Modéré – Vif – Sans lenteur et nuancé – Animé

Texte

Plus de dix années séparent cette partition de la Symphonie no 3 (1896), intervalle qui s’explique notamment par le temps consacré aux opéras Guercœur (1897-1901) et Bérénice (1905-1911). Magnard composa sa Symphonie no 4 en 1912-1913. Il en dirigea la création le 2 avril 1914, à la tête de l’Orchestre de l’Union des femmes professeurs et compositeurs. En choisissant cette phalange féminine, il affichait son tempérament progressiste, mais l’exécution fut semble-t-il insatisfaisante.
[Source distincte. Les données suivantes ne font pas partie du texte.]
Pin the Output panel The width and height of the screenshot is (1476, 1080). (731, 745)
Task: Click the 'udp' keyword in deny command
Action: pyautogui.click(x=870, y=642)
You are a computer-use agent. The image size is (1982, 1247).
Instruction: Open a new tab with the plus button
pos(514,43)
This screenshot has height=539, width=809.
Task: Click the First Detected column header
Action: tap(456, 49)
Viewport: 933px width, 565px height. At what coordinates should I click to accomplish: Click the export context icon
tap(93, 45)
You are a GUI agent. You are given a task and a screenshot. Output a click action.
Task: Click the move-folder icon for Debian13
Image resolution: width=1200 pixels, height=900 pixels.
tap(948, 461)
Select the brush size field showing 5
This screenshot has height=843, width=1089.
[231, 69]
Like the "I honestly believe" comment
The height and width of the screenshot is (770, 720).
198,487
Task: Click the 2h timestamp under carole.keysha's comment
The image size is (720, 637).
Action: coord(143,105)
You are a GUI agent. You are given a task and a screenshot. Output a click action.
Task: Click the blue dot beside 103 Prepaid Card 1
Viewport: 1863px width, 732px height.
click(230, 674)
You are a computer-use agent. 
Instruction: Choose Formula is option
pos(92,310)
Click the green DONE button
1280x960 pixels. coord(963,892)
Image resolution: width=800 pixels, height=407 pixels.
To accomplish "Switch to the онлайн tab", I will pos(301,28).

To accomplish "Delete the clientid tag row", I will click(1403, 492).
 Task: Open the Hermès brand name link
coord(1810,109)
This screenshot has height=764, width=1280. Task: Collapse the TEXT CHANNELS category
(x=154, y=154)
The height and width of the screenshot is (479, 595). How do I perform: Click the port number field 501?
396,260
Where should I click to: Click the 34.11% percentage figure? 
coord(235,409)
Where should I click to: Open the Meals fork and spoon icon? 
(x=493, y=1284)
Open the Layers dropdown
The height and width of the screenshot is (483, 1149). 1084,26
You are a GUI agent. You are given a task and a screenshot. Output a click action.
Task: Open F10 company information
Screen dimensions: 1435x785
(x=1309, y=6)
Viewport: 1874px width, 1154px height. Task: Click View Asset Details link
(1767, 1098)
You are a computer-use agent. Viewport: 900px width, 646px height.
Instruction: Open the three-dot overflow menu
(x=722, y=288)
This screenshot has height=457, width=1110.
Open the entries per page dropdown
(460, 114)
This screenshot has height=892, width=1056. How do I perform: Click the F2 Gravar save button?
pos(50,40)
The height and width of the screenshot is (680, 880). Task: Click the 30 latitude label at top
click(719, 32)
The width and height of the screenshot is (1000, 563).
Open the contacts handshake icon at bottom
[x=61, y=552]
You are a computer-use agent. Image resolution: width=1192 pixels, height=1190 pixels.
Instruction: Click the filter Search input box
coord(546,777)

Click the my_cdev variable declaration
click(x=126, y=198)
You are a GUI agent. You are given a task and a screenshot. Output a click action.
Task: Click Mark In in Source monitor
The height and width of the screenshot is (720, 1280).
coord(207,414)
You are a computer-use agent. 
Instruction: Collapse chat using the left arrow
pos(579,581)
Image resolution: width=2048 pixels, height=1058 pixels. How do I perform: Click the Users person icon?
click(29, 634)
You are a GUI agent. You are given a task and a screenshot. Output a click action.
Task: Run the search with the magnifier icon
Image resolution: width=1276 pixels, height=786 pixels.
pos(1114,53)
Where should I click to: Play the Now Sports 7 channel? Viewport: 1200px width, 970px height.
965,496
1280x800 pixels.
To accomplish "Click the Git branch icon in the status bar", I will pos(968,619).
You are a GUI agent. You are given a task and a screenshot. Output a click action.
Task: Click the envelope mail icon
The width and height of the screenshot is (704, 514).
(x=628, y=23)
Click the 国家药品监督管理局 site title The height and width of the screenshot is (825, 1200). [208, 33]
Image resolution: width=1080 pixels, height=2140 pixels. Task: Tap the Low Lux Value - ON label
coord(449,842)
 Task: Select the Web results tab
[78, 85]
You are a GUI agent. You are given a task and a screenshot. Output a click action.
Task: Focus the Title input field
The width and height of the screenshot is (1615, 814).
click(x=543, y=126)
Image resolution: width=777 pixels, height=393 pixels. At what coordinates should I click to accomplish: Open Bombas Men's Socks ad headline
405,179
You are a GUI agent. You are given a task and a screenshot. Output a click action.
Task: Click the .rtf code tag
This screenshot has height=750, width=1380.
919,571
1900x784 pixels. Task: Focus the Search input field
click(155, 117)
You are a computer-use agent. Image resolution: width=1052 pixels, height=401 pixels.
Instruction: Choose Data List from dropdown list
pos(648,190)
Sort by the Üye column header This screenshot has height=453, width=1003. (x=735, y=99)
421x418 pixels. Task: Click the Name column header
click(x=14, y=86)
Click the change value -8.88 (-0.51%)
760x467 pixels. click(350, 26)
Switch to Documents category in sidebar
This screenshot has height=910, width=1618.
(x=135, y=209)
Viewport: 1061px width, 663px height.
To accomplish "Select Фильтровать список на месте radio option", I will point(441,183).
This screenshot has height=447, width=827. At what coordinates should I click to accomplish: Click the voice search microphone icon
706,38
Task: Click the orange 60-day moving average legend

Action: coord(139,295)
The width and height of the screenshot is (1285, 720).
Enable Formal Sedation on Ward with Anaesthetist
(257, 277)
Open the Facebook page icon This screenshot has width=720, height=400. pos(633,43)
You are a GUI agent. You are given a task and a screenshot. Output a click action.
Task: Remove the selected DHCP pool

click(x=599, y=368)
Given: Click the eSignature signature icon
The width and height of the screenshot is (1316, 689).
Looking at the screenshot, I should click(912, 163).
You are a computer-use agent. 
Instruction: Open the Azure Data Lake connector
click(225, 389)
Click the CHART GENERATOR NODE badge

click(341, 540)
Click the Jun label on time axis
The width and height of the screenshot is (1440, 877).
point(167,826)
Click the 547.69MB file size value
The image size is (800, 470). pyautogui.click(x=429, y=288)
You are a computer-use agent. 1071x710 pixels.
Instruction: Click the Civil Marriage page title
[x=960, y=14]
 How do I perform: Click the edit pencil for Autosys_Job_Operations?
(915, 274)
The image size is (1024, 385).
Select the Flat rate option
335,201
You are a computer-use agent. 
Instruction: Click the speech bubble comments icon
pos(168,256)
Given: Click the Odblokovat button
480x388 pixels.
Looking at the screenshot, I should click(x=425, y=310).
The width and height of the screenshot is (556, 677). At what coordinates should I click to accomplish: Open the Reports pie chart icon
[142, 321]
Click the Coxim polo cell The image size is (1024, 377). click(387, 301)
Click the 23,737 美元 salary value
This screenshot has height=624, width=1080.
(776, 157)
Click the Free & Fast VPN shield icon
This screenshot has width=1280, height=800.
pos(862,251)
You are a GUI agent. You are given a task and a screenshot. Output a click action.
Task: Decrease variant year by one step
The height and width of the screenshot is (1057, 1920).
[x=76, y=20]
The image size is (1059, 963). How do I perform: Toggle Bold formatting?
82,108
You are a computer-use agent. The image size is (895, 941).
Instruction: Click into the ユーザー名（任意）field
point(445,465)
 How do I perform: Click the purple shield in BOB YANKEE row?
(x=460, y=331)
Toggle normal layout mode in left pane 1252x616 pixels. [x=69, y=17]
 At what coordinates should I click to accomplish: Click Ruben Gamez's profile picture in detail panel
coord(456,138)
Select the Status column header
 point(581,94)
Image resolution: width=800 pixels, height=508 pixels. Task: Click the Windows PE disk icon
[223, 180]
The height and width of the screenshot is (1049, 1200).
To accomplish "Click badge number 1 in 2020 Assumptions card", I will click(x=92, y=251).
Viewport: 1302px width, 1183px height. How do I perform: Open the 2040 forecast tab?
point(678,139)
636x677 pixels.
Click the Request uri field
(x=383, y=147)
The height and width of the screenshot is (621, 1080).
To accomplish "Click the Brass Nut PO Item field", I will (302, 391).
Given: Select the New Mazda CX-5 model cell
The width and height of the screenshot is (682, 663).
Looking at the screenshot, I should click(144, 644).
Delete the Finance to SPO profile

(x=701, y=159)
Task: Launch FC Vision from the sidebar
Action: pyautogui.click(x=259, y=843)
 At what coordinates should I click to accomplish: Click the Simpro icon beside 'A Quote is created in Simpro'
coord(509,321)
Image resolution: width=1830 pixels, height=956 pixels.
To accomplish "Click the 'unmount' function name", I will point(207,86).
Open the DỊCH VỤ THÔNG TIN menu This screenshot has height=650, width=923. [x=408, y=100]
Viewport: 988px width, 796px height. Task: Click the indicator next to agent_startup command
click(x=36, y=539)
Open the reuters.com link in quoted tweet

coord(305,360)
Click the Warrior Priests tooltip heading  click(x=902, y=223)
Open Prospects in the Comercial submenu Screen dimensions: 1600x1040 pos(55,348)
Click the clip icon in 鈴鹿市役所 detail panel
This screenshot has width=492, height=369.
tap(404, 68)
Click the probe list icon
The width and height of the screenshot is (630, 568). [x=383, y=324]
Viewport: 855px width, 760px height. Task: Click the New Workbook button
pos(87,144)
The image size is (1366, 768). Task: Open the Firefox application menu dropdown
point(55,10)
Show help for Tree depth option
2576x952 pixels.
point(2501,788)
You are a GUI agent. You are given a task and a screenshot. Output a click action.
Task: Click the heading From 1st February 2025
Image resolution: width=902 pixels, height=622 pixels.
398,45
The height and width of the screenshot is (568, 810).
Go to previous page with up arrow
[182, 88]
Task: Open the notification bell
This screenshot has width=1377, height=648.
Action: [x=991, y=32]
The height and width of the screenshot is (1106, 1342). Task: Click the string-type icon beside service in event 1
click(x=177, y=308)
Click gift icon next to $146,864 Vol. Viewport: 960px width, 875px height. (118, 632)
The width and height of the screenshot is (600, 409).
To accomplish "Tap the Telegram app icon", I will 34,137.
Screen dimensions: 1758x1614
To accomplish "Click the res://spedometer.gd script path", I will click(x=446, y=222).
Il fallut attendre le 16 mai 1914 pour que le succès soit au rendez-vous, grâce à une reprise dirigée par Rhené-Baton, quelques mois avant la mort tragique de Magnard. Si la symphonie reste relativement claire, en dépit de sa tonalité mineure (et riche en altérations, comme dans les symphonies nos 2 et 3), son climat général ne reflète pas l’état intérieur du musicien, lequel avoua : « L’optimisme de la Quatrième Symphonie est répugnant, car aucune œuvre ne m’a donné autant de mal et n’a été conçue dans un marasme plus complet. » Devant quelles difficultés avait-il buté ? La recherche de couleurs changeantes, mais différentes de celles de Debussy ? L’élaboration d’un riche contrepoint, mais sans la densité de ses œuvres de jeunesse ? Dans ces domaines, la réussite est incontestable. On peut en dire autant de l’équilibre entre le rythme vigoureux jusqu’à la rugosité, les accents populaires archaïsants et le lyrisme intériorisé. Fait remarquable chez un musicien enclin aux chorals majestueux et aux péroraisons cuivrées, les quatre mouvements terminent piano dans un climat apaisé.